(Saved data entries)
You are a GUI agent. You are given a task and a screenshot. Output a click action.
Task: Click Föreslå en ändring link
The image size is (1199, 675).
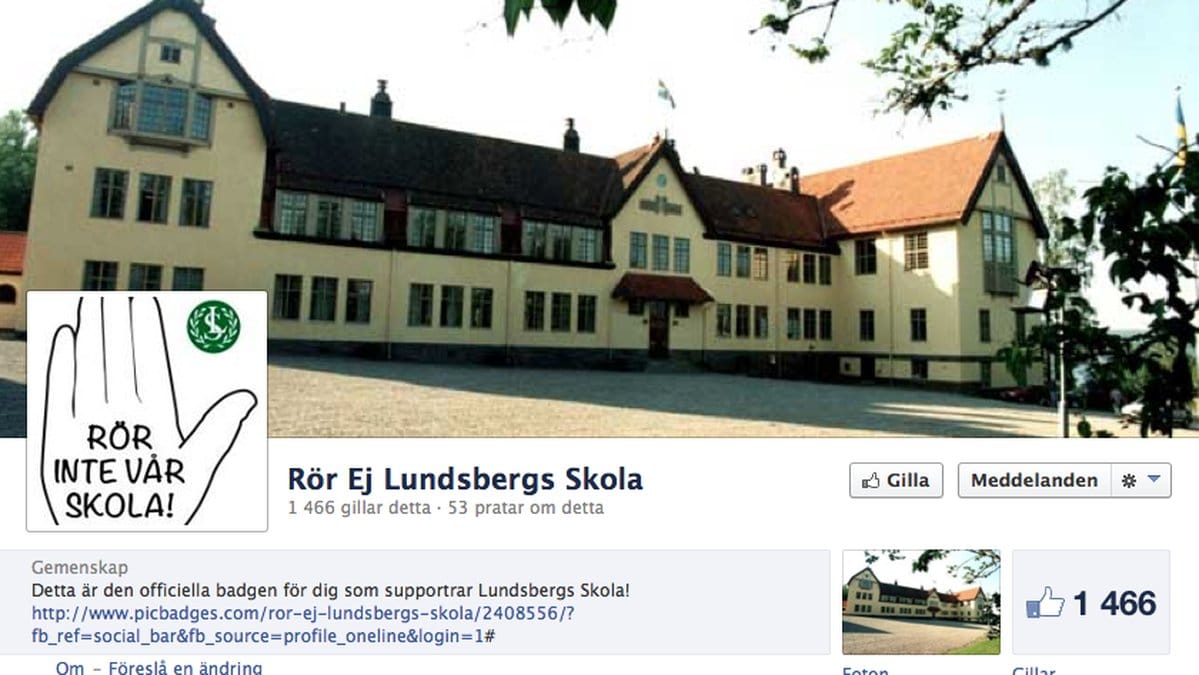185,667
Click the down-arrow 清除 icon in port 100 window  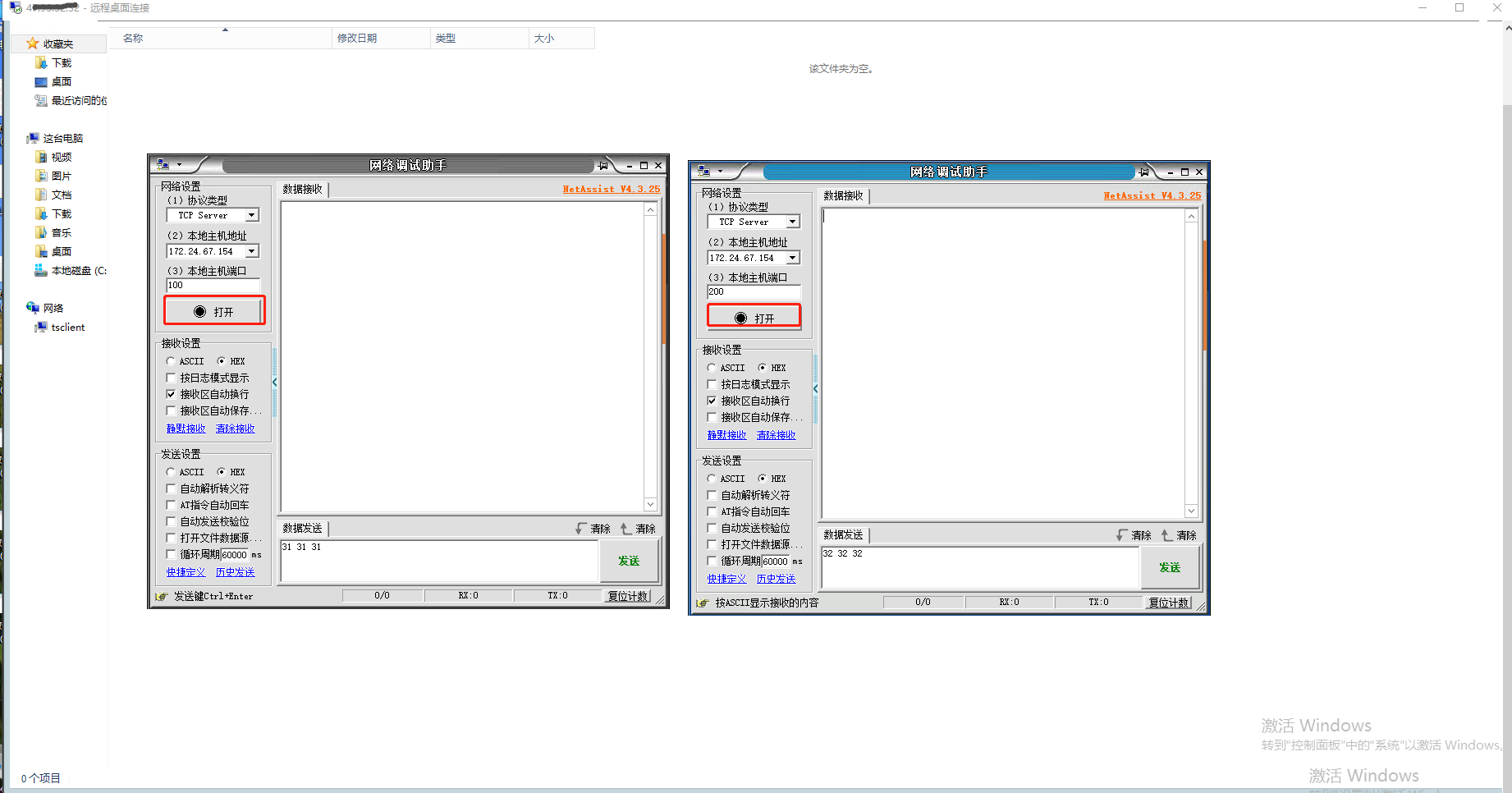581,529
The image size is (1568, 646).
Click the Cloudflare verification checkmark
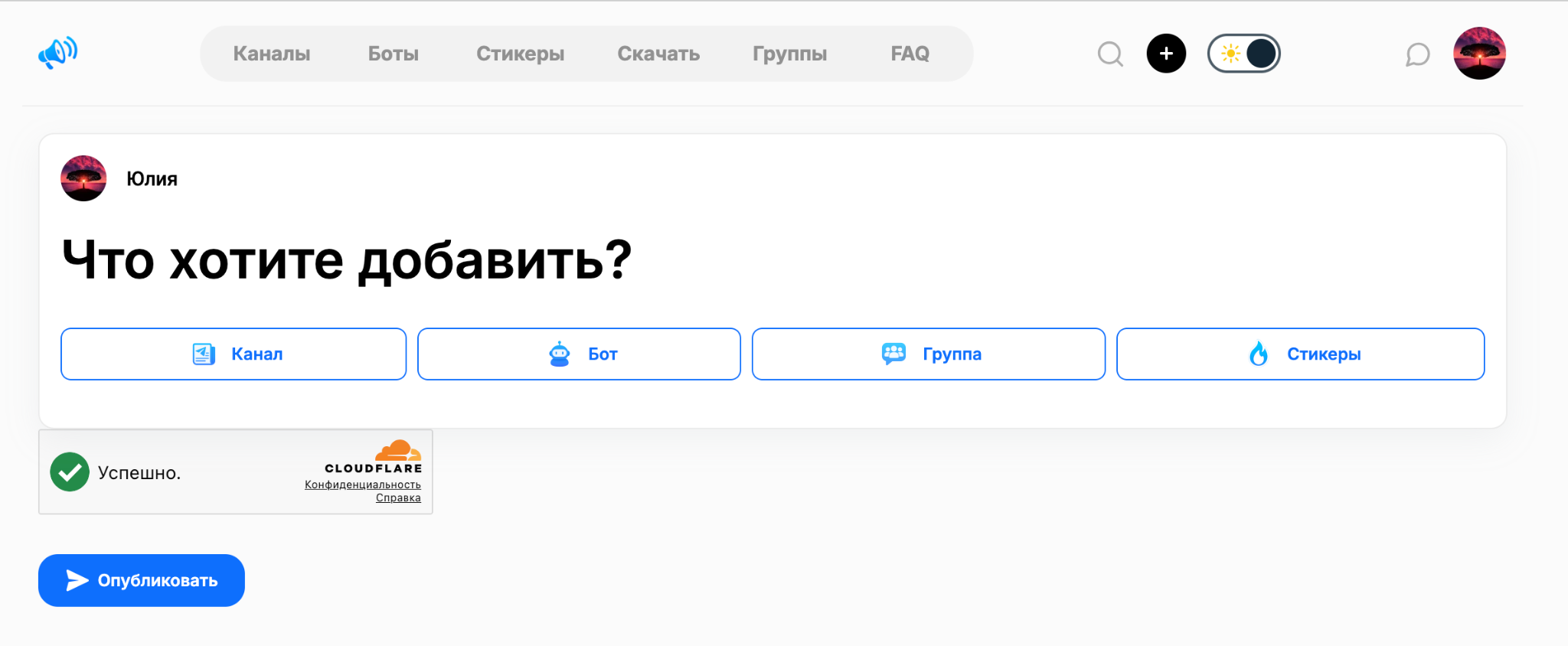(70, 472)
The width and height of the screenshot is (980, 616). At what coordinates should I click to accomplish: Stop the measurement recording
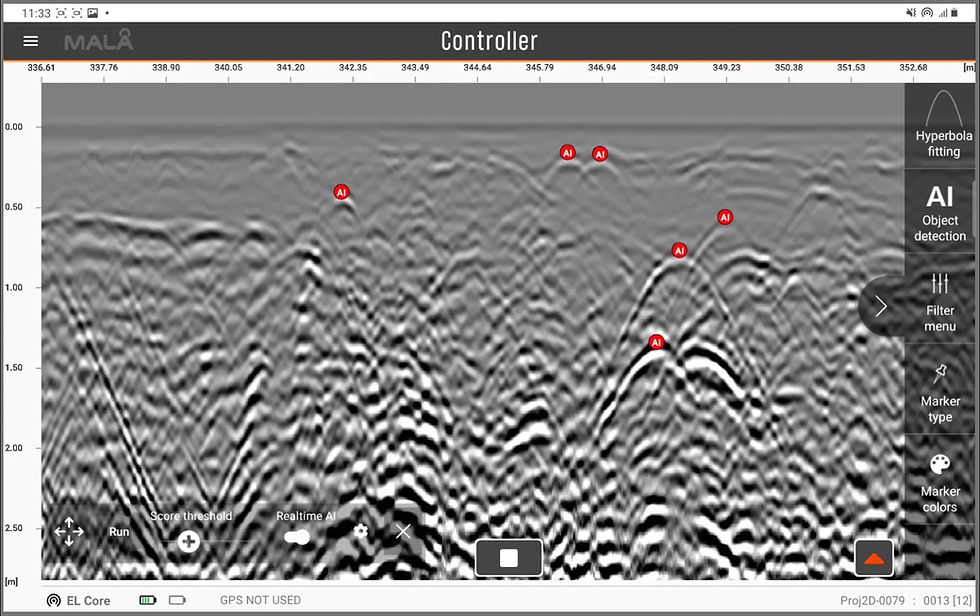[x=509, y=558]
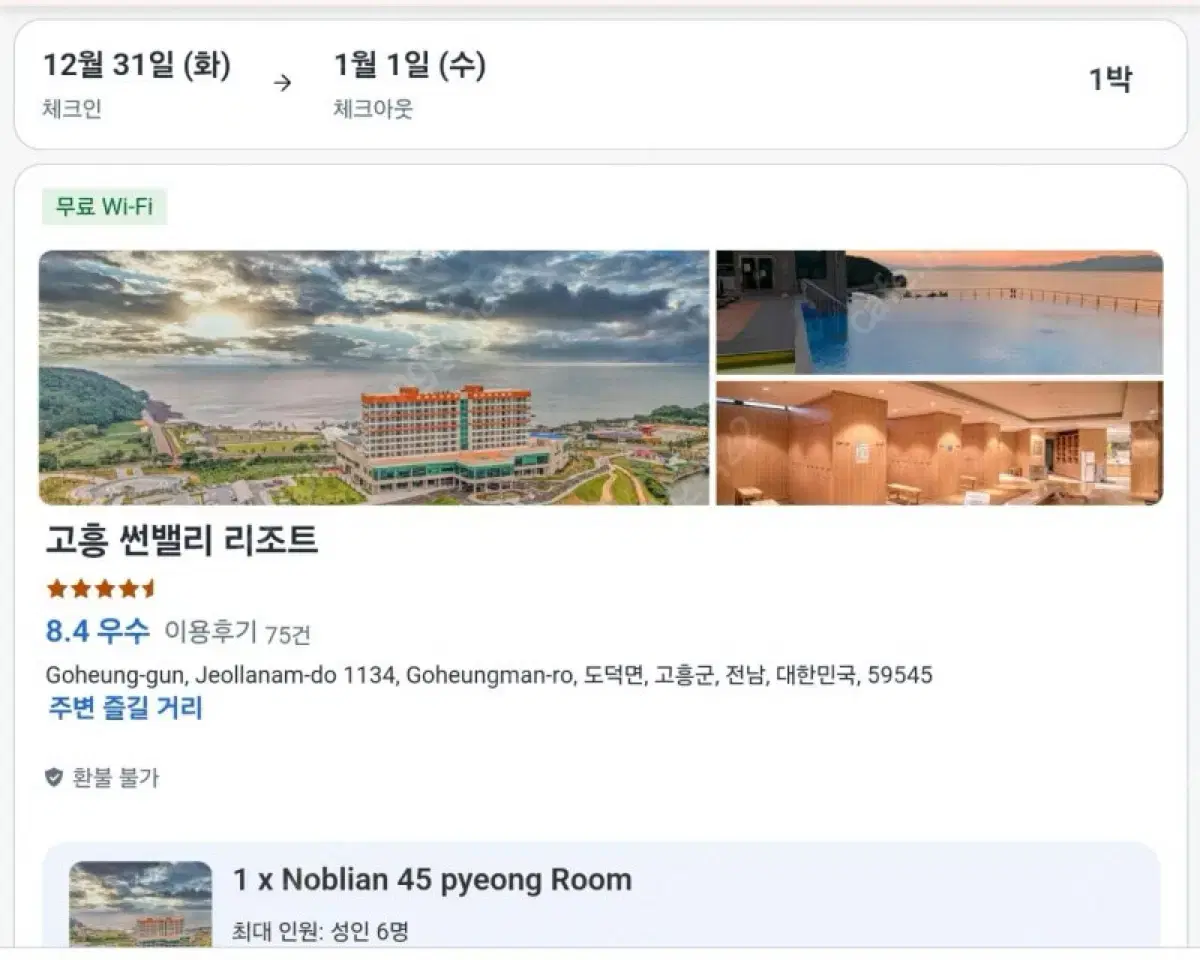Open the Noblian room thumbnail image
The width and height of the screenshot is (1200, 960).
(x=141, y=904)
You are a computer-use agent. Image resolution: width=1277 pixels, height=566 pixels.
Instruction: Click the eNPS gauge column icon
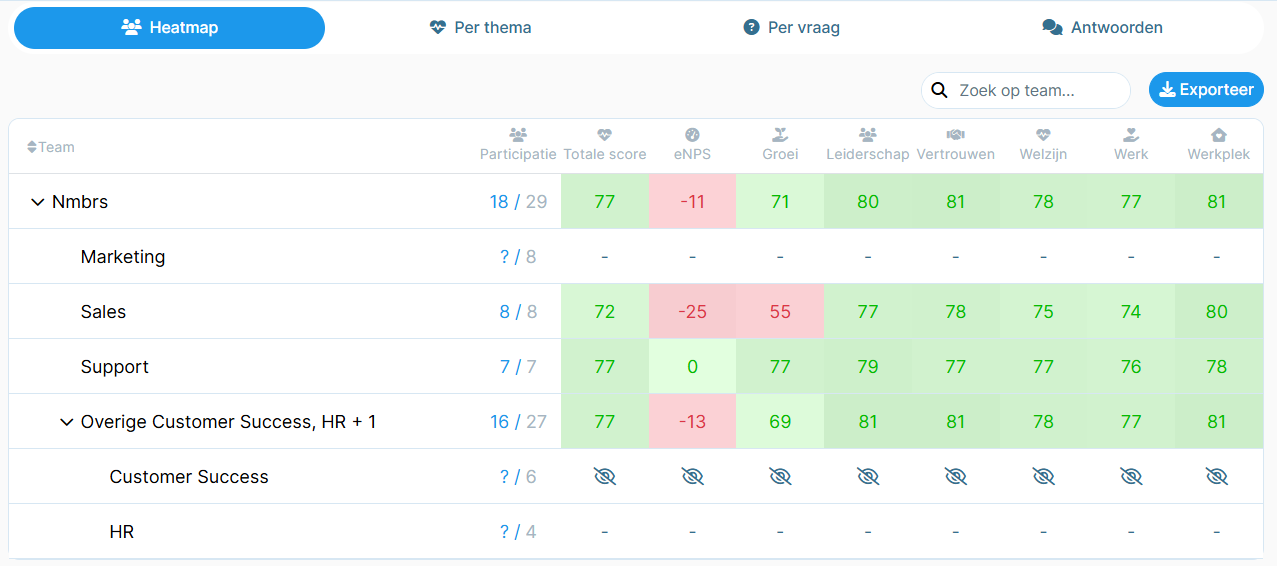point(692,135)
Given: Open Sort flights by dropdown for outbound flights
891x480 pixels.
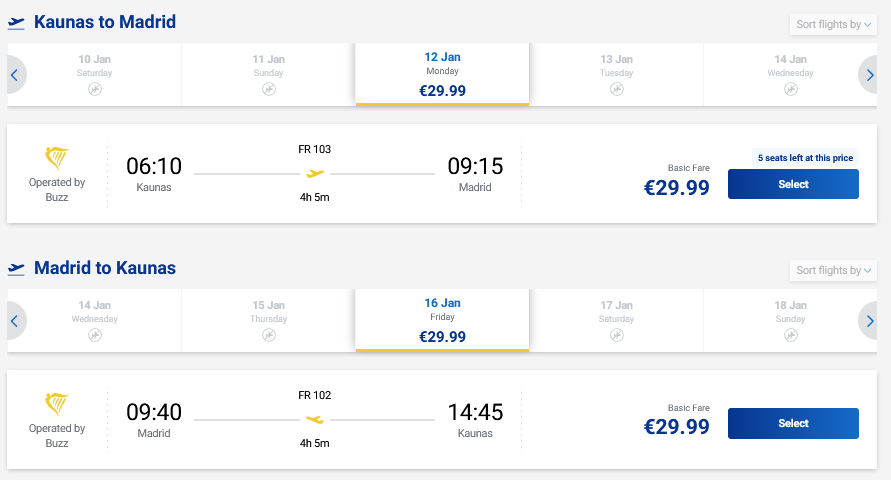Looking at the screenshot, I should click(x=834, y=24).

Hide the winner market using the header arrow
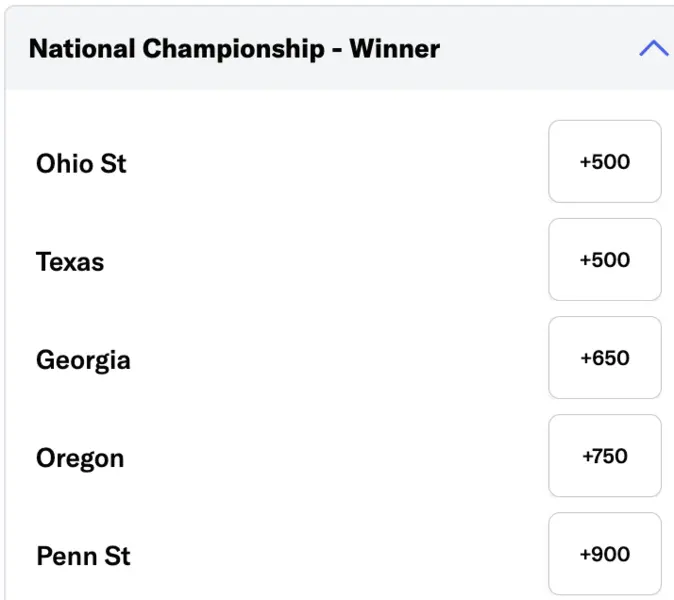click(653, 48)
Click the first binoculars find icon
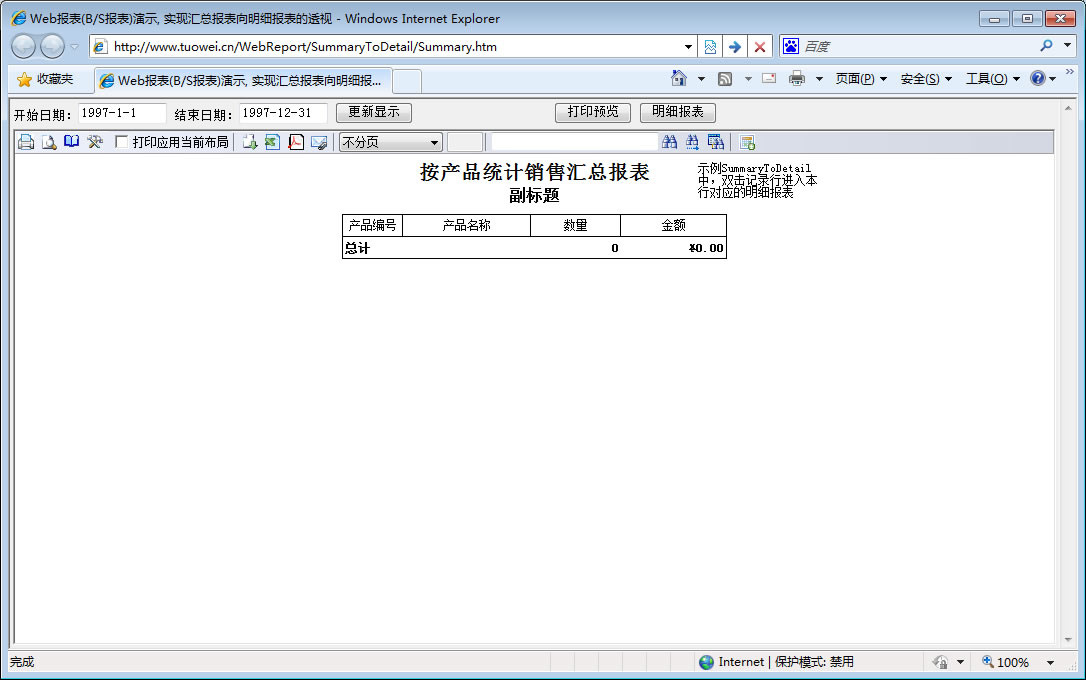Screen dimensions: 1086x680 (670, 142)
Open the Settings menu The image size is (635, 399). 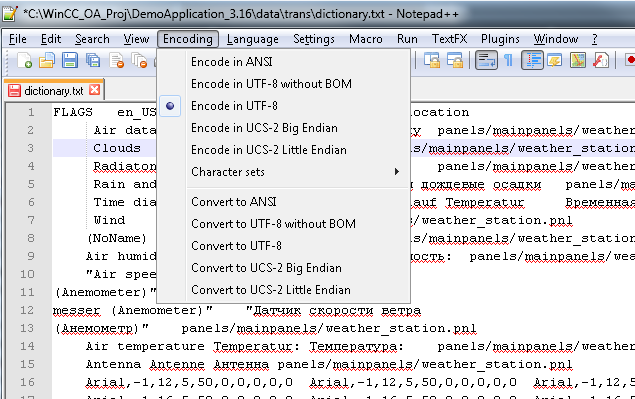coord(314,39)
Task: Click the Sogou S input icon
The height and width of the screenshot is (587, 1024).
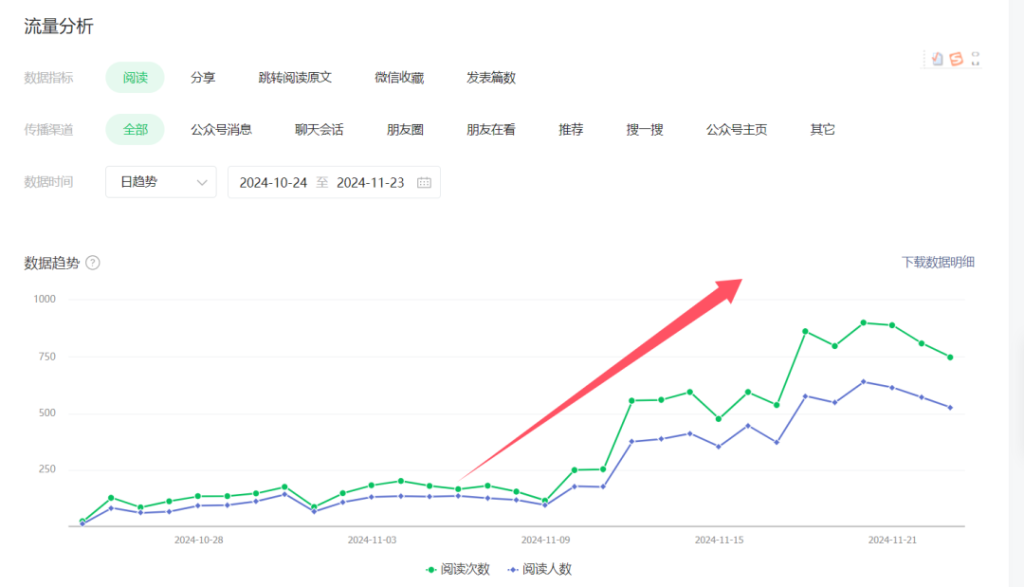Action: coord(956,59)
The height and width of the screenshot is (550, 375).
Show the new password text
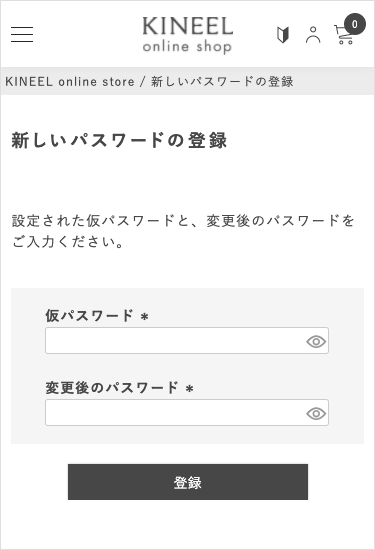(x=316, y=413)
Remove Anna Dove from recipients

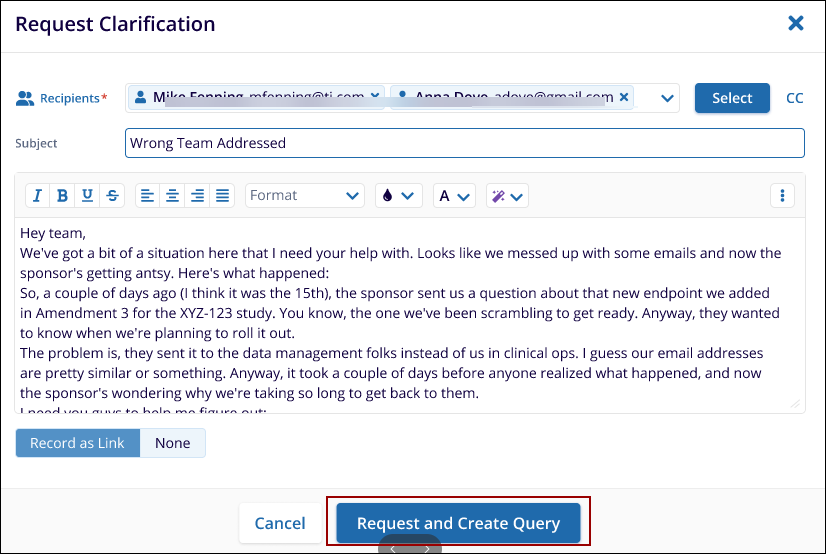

▸ **WHAT TO PRODUCE**: Omitting all pictures, retype exactly the lines from the line containing "Show the new password text" down to the last line above, both ends included.

▸ **EXPECTED ANSWER**:
Show the new password text
(x=316, y=413)
Remove Anna Dove from recipients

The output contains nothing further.